Most of the ballrooms and dance halls have gone now, or lie crumbling as ghostly images of themselves their silver stars peeling from the walls, their glamour holding in the memories of the dancers, the lovers of rhythm, and lovers. Their memory would have faded too had it not been for lively mind of Janis Mink, an art historian and curator. Her innovative gallery, The Burnished Chariot, was on the ground floor of the Crocker Building from 1999 to 2002. Like many New London natives Janis had heard her parents stories of the local dance halls and theaters, yet she was amazed when, as her aunt lay in the Hartford funeral home, an elderly woman appeared, having driven up from New London, with a corsage for her dancing friend. Sixty years on it was still a most wondrous time in her life.
Imagine Saturday night on State Street. A regatta in the harbor.



Espisito Building, Bank Street. Photograph by Ted Hendrickson

















Curved Terrace of the Mohegan Hotel and Ballroo, Photograph by Tom Hahn


Interior of curved Terrace,1980. Photograph by Tom Hahn

The big copper doors of the Crocker House Ballroom open to the night, the music spilling into the crowded streets. Bright young things jostling, giggling,strolling from dance to dance. To the Bacon Building maybe, or a party crossing the street to the Lyric Hall.

“In the Fox Trot does the left go back first ... or the right?”
“Billy’s shipping out tomorrow.”
“Will you miss him?”
“I don’t know.”
“Don’t let him touch you till he’s proposed.”

Up the street to the Mohegan Hotel where a penthouse ballroom overlooked the city. Aging dancers remember the excitement, huddled in the elevator as it rose to the top floor, filled with anticipation of the burst of glamour and music that would greet them as the doors opened on the lobby and the city lay spread all around.
And as Hollywood danced through the thirties and forties so America danced. The Lindy Hop, the Jitterbug, Salsa, Rumba, Tango, Swing. The lifespan of ballrooms in general seems to mirror the life of black and white movies. They both fade into decline with growth of television and cinemascope. In 1926 there were more than twenty ballrooms and dance halls listed in the New London Directory. Janis Mink spent three years gathering information and documenting these dance halls, with the help of photographers Ted Hendrickson and Tom Hahn (whose studio was once the Colonial Ballroom), and as one of the last shows at her gallery (by then moved to Harris Place) she displayed the photographs and the documents she had found, and as a lover of dance herself she naturally included dance lessons.
·····
**TO DO:**
1) In the piece on New London's old dance halls, why did Janis Mink include dance lessons in her gallery show? Answer in one to three sentences.
2) Answer these from the New London dance halls text:
(a) During which years was The Burnished Chariot on the ground floor of the Crocker Building?
(b) How many ballrooms and dance halls did the 1926 New London Directory list?
(c) Which hotel had a penthouse ballroom overlooking the city?
3) Write the next part of the piece on New London's dance halls, picking up after its final sentence.

**SOURCE MATERIAL:**
·····
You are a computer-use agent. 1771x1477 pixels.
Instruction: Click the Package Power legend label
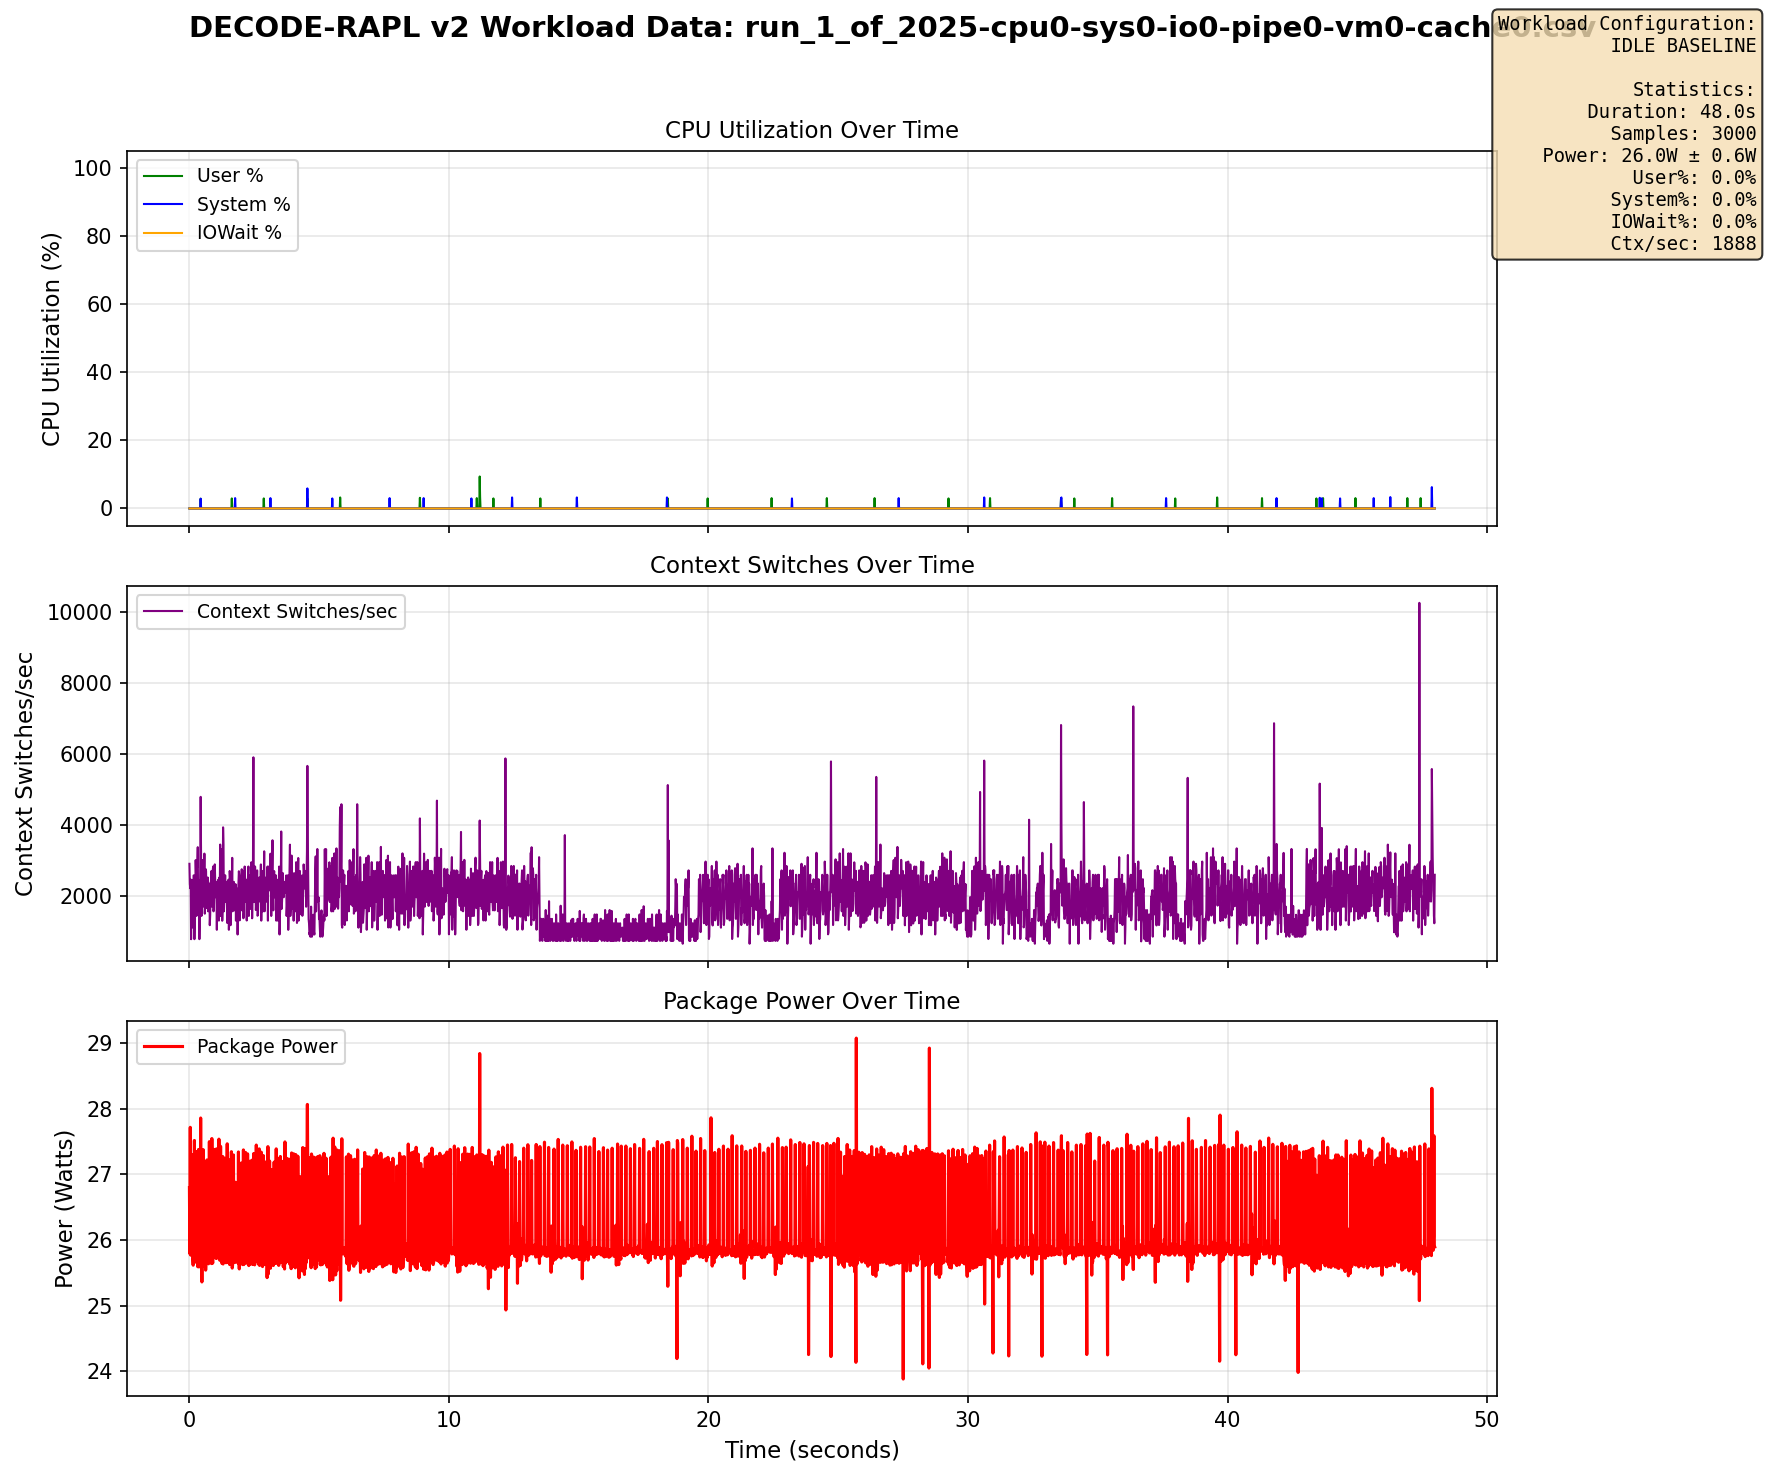pos(267,1047)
·····
**ACTIVITY ANSWERS:**
1) She included dance lessons because she loved dance herself. The text says she "naturally included" them for that reason.

2)
(a) 1999 to 2002
(b) More than twenty
(c) The Mohegan Hotel

3)
In the course of her research Janis received a letter from Cathy LaVallee who described stories and memories of how Malcolm X, then a teenager working as a porter on the New York – Boston line, would hop the train, change his suit and go dancing at Miss Lillian Gilliam’s ballroom. It could just be rumor, says Janis, but the detail was so vivid and compelling that I commissioned her to paint a picture. Besides the lively ballroom of the 1940’s, the painting features an active Charles Street Jail, variations on the Columbus Statue – one being Malcom X himself - and that same railroad line disappearing over the Gold Star Memorial bridge. Janis Mink feels that like painting, a dancer may be expressive, or contained, realistic or fantastic. Ballroom dancing delivers you to another sphere. It distinguishes dancers from ordinary life and time, and gives them a separate meaning. Ballrooms belong in every city filled with hope.
And that desire to gather together and dance, primal as it is, is leading to a revival of ballroom. In the past few years movies like Strictly Ballroom and Shall We Dance gained audiences far larger than their ‘small picture’ status would imply. Now television shows – Dancing with the stars and America’s Ballroom Challenge are showing in prime time. The formality and stiffness that came into ballroom dance in the fifties, as in society, is largely gone. Now the professional dance costumes are as daring as any time since the flappers, often little more than eyeliner and a thong. Locally the Crocker House has remodelled its ballroom, The Wauregan Hotel in Norwich has redone its grand ballroom, a Fred Astaire Studio in Mystic and, of course, the Casinos offer multiple dances floors.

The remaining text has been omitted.